Lions ‘not affected’ by killing
WHEN human remains were discovered at the Sibuya Game Reserve on Monday July 2, it was determined that the victim had been killed by lions.
“Sometime during the night of Sunday [July 1] and the early hours of Monday [July 2] a group of at least three poachers entered Sibuya Game Reserve,” Sibuya owner Nick Fox said.
He further reported that they were armed with a highpowered rifle with a silencer, an axe, wire cutters and with food supplies to last them a number of days.
“All the hallmarks of a gang intent on killing rhino and removing their horns,” Fox said.
Early on the Monday anti-poaching dogs were the first to alert anyone that something was amiss and, at about 4.30pm on Tuesday July 3, while on a game drive, a field guide alerted the anti-poaching unit about what appeared to be human remains as well as other items in the immediate vicinity of the lions.
Fox was immediately called to the scene and he called the Indalo Association of Eastern Cape Game Reserves anti-poaching cluster and the police. It now appears that the poachers walked into a pride of six lions and that some of them, if not all, had been killed.
As it was already dark, Fox had to wait until the next morning to arrange for the reserve’s vet to dart the entire pride of lions to enable police forensic teams and the anti-poaching unit to comb the immediate area for clues.
After the news was published on Facebook many people appeared more concerned with what was going to happen to the lions now they had tasted human flesh. When they were located, however, the lions showed no aggression toward the vehicle transporting the vet and were anaesthetised without incident.
Fox wanted to assure visitors to Sibuya that there was no danger from any of the big cats.
“The general consensus in the game industry,” wrote Fox, “is that lions view a gameviewing vehicle containing people as something entirely different from individuals who are walking on the ground. At Sibuya Game Reserve we only view game from specialised game-viewing vehicles and not on foot due to the extremely dense bush and thick forest on the reserve.
“Over the last few days game guides and anti-poaching staff have continued to drive gameviewing vehicles in the vicinity of this pride to check for any behavioural differences and they have confirmed that to date there have been none.”
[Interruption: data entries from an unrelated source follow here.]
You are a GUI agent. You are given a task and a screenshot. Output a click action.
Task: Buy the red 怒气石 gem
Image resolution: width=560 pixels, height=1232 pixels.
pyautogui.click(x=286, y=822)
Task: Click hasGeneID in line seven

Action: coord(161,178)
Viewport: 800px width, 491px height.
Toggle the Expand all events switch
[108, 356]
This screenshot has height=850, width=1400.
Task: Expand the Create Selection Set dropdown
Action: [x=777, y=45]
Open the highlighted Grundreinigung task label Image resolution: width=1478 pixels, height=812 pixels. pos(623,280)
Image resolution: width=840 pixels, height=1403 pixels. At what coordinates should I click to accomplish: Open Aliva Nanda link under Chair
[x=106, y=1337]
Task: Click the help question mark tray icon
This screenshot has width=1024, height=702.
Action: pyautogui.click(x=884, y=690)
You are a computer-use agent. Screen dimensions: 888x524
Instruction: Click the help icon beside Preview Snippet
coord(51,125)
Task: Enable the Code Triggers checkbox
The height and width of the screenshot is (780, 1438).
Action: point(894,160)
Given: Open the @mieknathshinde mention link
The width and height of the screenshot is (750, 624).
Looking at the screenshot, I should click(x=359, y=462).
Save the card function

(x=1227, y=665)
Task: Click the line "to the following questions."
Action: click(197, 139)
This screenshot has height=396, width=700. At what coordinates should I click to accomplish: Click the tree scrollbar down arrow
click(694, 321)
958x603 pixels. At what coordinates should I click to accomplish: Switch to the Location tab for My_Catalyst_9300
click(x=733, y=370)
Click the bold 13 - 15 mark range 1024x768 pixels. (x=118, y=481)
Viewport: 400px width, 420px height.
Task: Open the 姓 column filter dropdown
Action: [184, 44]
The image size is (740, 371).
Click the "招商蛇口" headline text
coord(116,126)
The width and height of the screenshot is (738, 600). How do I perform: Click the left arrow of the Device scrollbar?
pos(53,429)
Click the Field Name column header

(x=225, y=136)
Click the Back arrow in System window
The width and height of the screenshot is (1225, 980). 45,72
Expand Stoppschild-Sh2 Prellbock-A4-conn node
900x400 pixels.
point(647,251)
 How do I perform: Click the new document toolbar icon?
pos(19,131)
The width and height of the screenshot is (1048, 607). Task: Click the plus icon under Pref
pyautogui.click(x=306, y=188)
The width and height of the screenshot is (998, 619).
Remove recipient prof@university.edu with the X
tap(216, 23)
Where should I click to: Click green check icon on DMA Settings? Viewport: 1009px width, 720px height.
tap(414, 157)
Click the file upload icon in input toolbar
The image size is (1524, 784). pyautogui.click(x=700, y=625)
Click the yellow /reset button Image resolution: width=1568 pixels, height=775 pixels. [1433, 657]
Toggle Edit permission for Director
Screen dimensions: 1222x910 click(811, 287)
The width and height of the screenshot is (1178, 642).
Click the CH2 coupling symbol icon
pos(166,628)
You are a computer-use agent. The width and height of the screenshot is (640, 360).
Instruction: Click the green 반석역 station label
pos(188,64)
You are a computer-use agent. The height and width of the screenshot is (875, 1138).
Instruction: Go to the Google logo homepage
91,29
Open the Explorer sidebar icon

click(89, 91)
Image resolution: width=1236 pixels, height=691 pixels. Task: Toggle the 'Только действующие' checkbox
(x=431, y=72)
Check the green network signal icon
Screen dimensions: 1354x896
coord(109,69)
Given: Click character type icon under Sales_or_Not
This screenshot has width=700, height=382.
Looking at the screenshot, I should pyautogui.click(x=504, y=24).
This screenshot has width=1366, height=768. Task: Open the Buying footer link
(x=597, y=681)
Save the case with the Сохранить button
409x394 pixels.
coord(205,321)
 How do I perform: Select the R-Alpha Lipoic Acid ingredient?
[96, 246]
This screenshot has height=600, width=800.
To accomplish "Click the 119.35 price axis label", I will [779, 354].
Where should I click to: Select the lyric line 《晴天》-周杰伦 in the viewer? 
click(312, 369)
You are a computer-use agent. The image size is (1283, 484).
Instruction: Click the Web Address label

Fox said that the rangers and staff at Sibuya would continue to be extremely vigilant and remain positive that this incident will not necessitate any changes to the status quo of the lions.
UNCHANGED: The lions at Sibuya Game Reserve at Kenton-on-Sea seem to be totally unfazed that they are believed to have killed poachers on the reserve last week. Many Facebook users expressed concern about the future of the pride of lions after the...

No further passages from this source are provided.